=== INPUT DATA ===

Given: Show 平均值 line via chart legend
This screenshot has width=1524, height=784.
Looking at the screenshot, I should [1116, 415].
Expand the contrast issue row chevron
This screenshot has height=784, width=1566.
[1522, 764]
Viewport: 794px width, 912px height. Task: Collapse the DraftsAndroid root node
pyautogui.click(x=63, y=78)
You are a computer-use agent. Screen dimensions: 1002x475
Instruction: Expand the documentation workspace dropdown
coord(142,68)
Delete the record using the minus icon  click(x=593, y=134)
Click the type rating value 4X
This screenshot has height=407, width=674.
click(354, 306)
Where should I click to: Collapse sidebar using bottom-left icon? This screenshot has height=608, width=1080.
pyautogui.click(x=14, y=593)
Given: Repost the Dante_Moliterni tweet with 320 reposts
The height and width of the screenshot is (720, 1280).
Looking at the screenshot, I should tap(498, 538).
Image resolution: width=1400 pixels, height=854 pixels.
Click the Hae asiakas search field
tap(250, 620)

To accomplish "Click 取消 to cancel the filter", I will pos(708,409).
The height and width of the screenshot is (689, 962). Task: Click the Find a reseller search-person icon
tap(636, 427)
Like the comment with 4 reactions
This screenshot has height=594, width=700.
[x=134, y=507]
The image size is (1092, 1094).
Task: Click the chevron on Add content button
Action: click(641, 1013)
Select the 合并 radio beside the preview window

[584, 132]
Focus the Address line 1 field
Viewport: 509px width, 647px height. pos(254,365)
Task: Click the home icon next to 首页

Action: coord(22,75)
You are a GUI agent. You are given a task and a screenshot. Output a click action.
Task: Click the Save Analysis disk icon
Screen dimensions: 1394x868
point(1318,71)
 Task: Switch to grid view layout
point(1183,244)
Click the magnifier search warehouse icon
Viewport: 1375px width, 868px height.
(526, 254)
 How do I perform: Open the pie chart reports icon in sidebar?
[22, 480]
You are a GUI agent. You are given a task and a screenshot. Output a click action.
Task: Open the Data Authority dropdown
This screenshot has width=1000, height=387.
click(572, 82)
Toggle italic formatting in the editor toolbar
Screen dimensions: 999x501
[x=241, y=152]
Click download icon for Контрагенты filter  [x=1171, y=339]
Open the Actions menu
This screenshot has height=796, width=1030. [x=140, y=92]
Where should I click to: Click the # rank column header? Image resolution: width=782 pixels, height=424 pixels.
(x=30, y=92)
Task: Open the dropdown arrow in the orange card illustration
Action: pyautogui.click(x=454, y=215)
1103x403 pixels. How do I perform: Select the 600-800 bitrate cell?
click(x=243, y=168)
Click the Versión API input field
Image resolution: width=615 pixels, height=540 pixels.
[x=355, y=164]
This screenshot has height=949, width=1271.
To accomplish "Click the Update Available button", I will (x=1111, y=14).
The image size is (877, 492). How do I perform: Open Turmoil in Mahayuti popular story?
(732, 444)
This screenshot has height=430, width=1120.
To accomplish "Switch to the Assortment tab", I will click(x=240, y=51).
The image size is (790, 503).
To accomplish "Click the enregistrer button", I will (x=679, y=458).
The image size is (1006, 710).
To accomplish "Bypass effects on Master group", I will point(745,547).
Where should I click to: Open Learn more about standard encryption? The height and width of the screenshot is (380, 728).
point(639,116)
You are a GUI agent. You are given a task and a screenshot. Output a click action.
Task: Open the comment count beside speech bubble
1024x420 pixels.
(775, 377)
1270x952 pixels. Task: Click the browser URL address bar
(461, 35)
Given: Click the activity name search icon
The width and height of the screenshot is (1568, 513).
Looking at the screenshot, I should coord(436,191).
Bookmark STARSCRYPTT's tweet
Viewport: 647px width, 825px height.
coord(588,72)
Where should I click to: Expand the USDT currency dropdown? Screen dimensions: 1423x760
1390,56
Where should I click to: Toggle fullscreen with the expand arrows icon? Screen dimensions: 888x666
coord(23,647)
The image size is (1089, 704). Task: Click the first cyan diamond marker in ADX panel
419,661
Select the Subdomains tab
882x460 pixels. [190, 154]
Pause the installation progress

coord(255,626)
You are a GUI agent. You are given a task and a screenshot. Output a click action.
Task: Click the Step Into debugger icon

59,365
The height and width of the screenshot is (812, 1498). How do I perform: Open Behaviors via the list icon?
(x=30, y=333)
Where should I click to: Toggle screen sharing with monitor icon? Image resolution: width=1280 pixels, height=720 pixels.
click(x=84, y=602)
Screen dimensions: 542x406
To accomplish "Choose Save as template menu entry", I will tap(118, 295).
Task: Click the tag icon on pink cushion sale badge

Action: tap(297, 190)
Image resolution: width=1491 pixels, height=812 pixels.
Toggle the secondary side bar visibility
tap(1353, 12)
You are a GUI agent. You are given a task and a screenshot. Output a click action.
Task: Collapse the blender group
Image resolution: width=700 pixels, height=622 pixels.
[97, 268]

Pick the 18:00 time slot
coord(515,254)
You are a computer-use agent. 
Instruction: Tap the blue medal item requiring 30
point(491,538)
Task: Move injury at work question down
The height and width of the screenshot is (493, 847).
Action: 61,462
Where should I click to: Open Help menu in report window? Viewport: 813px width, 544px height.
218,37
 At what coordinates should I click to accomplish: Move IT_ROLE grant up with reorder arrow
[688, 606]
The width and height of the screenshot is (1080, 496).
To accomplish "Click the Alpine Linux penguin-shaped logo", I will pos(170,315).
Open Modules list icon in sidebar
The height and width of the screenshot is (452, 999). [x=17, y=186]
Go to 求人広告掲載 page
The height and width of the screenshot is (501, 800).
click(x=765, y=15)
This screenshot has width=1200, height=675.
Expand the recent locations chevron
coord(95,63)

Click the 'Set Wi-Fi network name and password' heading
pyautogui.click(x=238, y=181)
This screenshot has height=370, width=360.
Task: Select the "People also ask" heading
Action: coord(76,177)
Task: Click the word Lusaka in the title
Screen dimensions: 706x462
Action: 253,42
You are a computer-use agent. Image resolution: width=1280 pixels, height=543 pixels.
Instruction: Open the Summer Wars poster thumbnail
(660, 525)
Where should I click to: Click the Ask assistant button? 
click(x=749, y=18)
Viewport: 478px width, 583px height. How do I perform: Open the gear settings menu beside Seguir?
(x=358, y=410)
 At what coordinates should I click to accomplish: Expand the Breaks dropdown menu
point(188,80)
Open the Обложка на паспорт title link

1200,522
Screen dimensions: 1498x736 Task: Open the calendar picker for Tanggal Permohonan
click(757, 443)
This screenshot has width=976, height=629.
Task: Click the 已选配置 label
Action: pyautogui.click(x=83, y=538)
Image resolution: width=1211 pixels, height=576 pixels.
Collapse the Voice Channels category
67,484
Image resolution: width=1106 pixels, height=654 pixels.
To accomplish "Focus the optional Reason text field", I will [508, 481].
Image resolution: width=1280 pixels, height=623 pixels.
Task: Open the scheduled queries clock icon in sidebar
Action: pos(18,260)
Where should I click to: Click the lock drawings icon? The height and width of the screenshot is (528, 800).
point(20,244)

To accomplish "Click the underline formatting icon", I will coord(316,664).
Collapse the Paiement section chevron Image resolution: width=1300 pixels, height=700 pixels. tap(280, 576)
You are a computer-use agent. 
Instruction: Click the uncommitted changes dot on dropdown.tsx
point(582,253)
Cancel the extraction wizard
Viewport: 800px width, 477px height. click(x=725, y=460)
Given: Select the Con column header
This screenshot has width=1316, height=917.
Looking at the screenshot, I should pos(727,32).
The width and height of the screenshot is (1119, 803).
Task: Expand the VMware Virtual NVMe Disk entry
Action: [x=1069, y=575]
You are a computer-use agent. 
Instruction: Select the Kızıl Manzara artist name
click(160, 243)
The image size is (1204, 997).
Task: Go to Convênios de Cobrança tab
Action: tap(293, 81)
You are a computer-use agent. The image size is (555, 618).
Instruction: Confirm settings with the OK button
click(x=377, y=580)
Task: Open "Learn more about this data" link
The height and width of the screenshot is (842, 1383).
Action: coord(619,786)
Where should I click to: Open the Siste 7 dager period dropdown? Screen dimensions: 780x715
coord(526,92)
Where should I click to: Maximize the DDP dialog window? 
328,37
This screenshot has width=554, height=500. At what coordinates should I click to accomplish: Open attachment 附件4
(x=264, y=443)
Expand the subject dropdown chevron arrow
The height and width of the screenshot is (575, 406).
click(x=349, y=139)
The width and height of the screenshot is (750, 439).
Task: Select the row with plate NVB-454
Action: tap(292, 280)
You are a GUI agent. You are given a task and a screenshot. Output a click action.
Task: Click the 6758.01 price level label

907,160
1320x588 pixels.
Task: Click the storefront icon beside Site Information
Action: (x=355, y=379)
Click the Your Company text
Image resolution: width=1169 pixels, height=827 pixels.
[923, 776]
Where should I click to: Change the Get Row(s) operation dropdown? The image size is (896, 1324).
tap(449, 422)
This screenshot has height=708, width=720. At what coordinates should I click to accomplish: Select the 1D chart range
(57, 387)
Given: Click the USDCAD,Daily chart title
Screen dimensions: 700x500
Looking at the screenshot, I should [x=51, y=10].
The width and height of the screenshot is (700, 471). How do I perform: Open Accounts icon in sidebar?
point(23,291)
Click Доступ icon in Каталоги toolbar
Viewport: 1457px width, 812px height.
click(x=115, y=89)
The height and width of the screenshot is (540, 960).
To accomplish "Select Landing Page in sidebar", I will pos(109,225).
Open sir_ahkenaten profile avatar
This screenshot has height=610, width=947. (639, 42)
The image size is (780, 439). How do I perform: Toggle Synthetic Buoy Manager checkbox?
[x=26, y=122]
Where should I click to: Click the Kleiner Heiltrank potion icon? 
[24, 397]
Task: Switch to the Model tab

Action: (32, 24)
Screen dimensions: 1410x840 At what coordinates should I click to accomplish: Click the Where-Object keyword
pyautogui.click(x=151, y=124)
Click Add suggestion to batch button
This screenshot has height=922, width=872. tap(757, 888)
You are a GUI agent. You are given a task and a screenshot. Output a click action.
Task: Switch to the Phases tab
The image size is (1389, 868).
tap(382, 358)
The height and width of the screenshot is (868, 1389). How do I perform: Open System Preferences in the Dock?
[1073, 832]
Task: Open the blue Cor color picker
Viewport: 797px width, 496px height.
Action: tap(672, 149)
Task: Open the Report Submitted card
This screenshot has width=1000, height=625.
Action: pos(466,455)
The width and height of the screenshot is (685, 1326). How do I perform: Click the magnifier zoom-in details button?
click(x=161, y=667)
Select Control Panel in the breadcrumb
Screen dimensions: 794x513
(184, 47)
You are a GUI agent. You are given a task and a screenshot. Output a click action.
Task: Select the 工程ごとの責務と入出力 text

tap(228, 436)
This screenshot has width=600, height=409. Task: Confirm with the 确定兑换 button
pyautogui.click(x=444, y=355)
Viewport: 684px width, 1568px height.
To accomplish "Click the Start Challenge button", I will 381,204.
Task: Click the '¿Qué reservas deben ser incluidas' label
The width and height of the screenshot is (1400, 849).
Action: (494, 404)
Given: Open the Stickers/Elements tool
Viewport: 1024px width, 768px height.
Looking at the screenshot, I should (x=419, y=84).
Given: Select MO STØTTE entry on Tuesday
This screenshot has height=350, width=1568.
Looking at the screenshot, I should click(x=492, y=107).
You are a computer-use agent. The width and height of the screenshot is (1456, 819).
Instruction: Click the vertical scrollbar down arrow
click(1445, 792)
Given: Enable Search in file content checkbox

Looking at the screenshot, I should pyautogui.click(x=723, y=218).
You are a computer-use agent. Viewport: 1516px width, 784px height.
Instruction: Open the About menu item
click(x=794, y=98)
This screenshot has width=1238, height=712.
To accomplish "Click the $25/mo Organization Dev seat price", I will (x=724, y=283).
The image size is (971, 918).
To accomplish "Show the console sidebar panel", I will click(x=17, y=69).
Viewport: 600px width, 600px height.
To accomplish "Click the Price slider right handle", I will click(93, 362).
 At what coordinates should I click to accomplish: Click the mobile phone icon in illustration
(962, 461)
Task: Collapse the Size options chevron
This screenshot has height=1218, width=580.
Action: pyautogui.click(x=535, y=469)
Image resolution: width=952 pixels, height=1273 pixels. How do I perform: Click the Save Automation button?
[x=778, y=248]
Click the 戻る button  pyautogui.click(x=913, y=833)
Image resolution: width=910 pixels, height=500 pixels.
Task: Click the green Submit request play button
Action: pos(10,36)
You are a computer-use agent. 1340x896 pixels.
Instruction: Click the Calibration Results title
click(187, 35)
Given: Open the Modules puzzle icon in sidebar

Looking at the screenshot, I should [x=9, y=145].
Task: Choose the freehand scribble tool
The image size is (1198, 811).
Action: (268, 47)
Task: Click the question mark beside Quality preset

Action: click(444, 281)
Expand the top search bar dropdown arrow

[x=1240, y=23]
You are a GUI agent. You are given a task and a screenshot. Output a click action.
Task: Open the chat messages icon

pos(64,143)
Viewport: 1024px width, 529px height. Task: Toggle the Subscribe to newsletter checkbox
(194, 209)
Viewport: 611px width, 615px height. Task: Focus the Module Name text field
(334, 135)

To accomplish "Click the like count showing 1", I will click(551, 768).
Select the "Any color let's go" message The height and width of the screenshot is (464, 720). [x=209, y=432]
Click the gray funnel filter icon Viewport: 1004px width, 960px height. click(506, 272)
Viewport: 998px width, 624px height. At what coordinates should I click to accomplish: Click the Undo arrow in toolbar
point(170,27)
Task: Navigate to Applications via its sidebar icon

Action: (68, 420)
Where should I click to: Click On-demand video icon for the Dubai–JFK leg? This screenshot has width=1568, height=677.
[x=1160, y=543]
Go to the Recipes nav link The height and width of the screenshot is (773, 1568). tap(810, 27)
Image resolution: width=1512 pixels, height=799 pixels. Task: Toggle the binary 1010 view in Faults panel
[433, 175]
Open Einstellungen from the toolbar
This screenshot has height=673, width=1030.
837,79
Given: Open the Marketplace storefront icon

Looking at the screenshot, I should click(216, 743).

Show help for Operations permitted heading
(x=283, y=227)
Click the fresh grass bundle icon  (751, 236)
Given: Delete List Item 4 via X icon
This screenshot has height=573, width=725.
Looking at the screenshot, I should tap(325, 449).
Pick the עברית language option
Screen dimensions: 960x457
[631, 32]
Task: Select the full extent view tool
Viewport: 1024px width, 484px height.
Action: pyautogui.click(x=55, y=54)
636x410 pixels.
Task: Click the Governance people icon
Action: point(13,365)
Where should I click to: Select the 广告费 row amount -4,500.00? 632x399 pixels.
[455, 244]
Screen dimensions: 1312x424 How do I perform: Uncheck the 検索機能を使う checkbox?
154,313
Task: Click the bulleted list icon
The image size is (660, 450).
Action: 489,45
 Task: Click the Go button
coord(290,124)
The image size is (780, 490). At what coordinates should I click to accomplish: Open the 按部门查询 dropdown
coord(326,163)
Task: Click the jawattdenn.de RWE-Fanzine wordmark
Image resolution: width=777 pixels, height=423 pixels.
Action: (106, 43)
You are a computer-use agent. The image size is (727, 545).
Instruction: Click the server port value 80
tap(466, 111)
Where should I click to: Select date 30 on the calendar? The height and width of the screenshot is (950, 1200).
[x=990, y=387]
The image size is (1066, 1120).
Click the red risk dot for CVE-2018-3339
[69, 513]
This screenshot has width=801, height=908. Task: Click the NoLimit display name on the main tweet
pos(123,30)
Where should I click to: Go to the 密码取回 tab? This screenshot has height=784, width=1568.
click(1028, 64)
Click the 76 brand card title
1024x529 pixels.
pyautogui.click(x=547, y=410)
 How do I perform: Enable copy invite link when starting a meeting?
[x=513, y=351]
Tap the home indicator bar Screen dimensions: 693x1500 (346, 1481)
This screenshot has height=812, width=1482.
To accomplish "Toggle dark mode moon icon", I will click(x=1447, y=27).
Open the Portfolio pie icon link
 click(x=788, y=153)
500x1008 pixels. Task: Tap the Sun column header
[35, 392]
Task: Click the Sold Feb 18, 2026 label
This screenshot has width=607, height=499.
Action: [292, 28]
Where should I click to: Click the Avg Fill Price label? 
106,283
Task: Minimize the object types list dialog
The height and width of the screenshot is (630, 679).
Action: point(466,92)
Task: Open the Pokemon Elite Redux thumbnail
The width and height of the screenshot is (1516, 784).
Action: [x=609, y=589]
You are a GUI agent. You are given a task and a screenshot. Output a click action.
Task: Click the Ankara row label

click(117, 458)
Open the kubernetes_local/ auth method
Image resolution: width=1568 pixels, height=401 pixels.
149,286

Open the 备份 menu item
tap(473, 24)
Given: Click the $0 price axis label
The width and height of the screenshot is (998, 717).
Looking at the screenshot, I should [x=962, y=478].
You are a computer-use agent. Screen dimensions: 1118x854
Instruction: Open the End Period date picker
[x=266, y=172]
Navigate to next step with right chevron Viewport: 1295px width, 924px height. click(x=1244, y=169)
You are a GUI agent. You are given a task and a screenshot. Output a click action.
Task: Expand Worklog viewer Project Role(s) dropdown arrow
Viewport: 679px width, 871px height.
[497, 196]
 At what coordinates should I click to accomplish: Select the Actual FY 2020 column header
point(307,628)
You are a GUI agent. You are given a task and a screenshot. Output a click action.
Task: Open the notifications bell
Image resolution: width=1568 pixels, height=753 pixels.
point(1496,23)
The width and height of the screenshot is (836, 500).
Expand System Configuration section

===

Find the lines in the records above that hold the word "right", and give only how many there are.

→ SOLUTION TO THIS EXERCISE:
2